[WRITTEN INSTRUCTION 1]: Reproduce the EF-Map database passage verbatim, in full.

EF-Map already uses this database in visible ways. Solar System View uses system center data, frost and habitable-zone values, stars, planets, moons, L-points, landscape sites, zones, ecosystems, and tags. Hover cards can show star class, temperature, luminosity, radius, age, planet and moon type, orbit context, temperature, pressure, gravity, and zone chips.

System Finder uses structured database fields for star filters, planet and moon filters, moon counts, stargate counts, orbital-zone counts, landscape summaries, tags, and human-habitability flags. Route planning still depends on stargates, while the broader map remains the quickest way to move from a system-level question to a visible location. The open map is the right place to test that context interactively.

Why this matters

For players, this database turns EF-Map from a coordinate browser into a research surface. A scout can ask for systems with certain planet families, moons, gates, belts, trojans, landscape tags, or habitable-zone relationships. A builder can inspect L-point context before talking about Smart Assemblies. A planner can compare system shape before deciding whether a region deserves closer attention.

It also matters for transparency. The State of the Frontier page and EF-Map's static database tools work best when they separate known data from interpretation. Publishing this inventory helps keep that line visible.

[RAW DATA]:
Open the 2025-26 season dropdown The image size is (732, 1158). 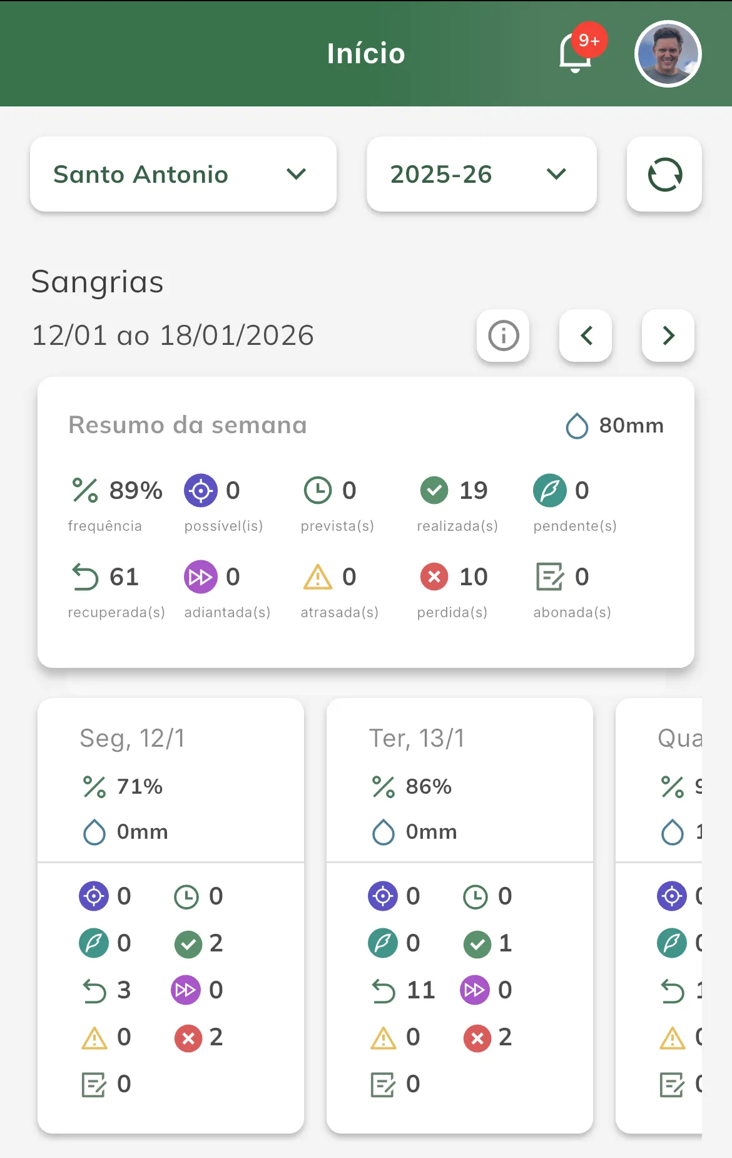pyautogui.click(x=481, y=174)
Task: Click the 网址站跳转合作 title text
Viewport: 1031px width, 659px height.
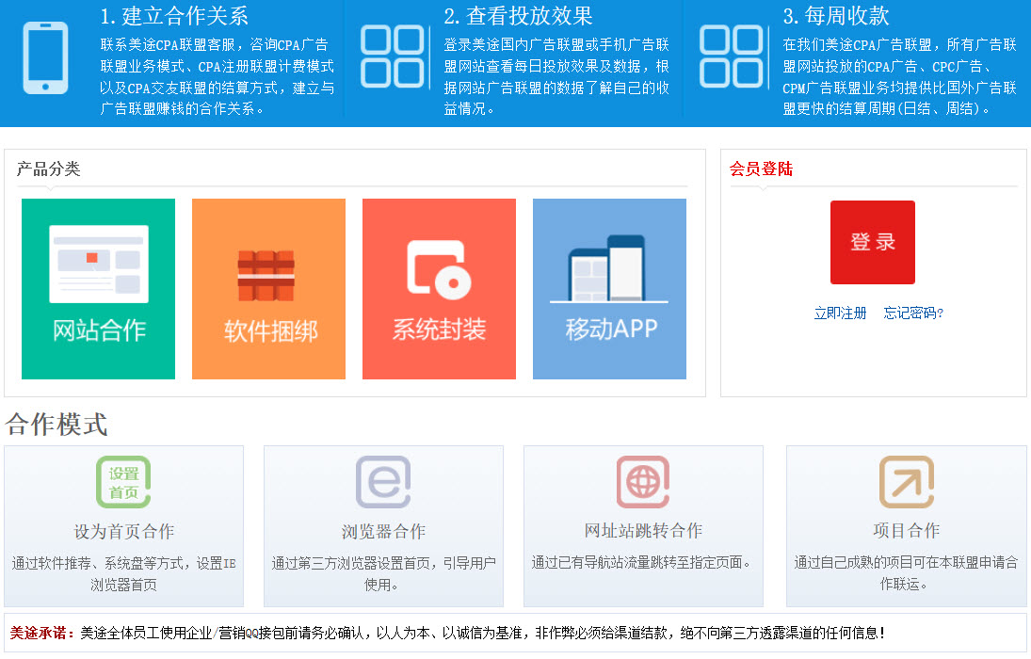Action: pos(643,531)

==

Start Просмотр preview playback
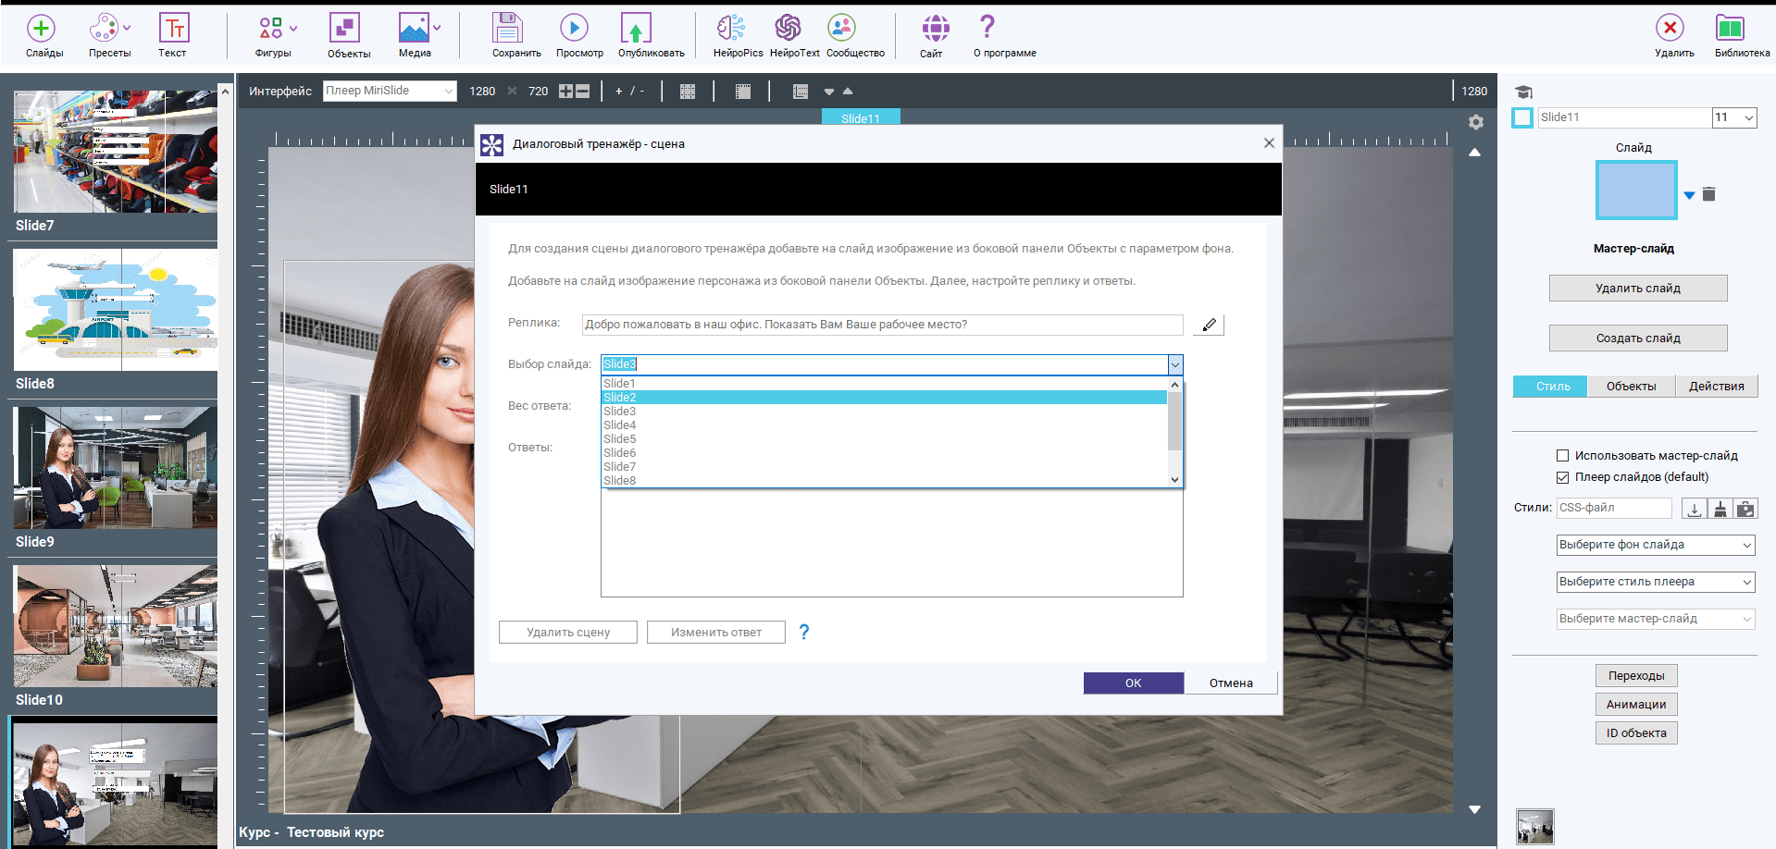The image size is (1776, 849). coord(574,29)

[WRITTEN INSTRUCTION 2]: Write out the listing section that opens with the line containing "Task: Click the 网址站跳转合作 title text" and closes with the line containing "Action: pos(643,531)", both lines included. Leave the pictures out of your answer.

[TASK SOLUTION 1]:
EF-Map already uses this database in visible ways. Solar System View uses system center data, frost and habitable-zone values, stars, planets, moons, L-points, landscape sites, zones, ecosystems, and tags. Hover cards can show star class, temperature, luminosity, radius, age, planet and moon type, orbit context, temperature, pressure, gravity, and zone chips.

System Finder uses structured database fields for star filters, planet and moon filters, moon counts, stargate counts, orbital-zone counts, landscape summaries, tags, and human-habitability flags. Route planning still depends on stargates, while the broader map remains the quickest way to move from a system-level question to a visible location. The open map is the right place to test that context interactively.

Why this matters

For players, this database turns EF-Map from a coordinate browser into a research surface. A scout can ask for systems with certain planet families, moons, gates, belts, trojans, landscape tags, or habitable-zone relationships. A builder can inspect L-point context before talking about Smart Assemblies. A planner can compare system shape before deciding whether a region deserves closer attention.

It also matters for transparency. The State of the Frontier page and EF-Map's static database tools work best when they separate known data from interpretation. Publishing this inventory helps keep that line visible.

[TASK SOLUTION 2]:
Task: Click the 网址站跳转合作 title text
Viewport: 1031px width, 659px height.
Action: pos(643,531)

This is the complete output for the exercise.